As they were conceived as a single volume, I will review Dust of Dreams (2009) and The Crippled God (2011) as a single volume, despite they were published as two separate books. No spoilers.
Fairly or unfairly, epic fantasy series are often judged by their closing volume. Throughout a series, things have been building, ramping up, and are ready to explode by the end—to provide readers the catharsis via fireworks they have been lead to believe will occur. The Malazan series has been a little different, however. Each of the eight books leading to the closing volume has been insular, closed off. Overarching threads of story and certain characters, bind the series together, but the concerns of a given volume remain inherent to to themes and characters to that volume. Which is what makes Erikson's decision to do what he did in Dust of Dreams and The Crippled God so... interesting? To explain.

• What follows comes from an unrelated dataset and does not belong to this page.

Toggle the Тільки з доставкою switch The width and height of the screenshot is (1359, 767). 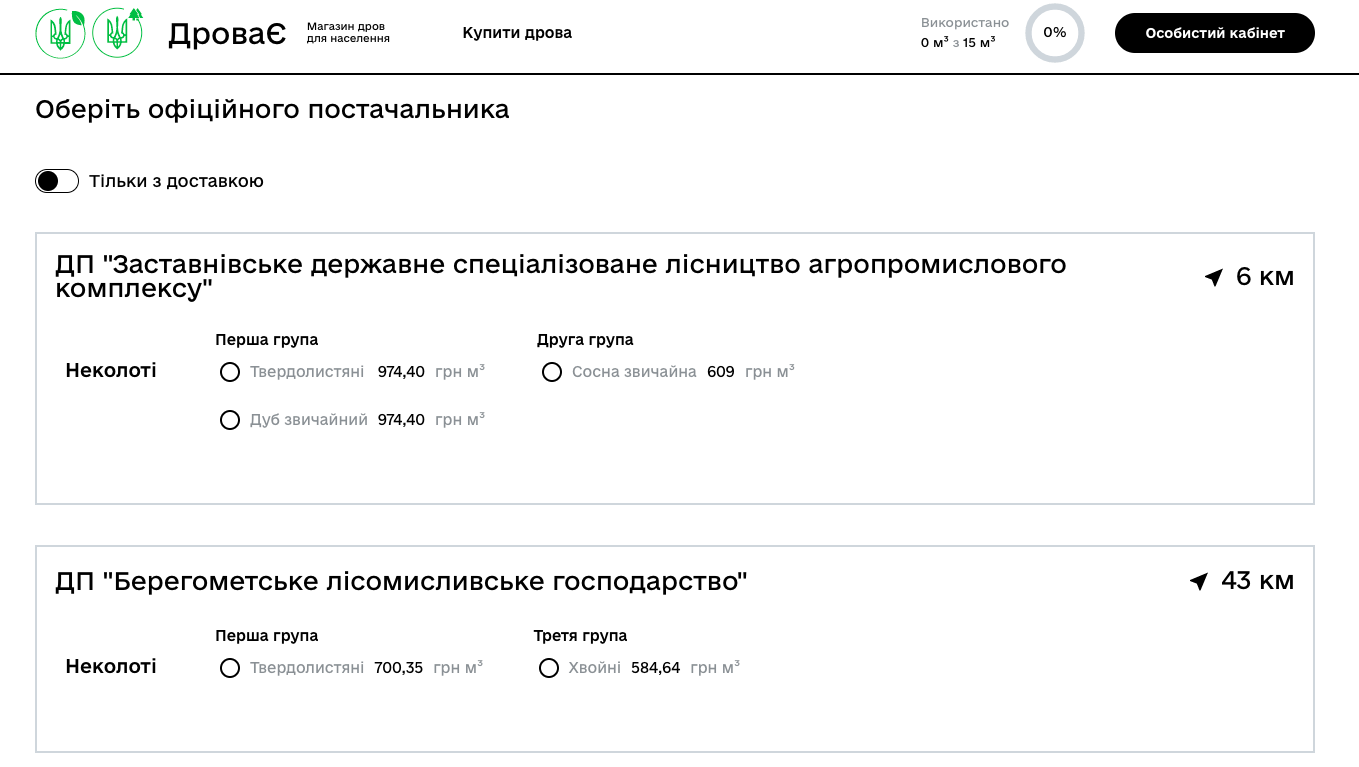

All of the Malazan Book of the Fallen books to date have been massive. Each features ~1000 pages. Each features dozens and dozens and dozens, if not more than a hundred characters. Each features multiple, multiple storylines and settings. The reader has had to max their mental RAM keeping all of these pieces straight—who is who, where they are, and what they're trying to do. Add to this magic, warrens, gods, and characters who can shapeshift and it's a smorgasbord extremely few readers have any chance of digesting their first one or two times through the series. You almost have to take notes.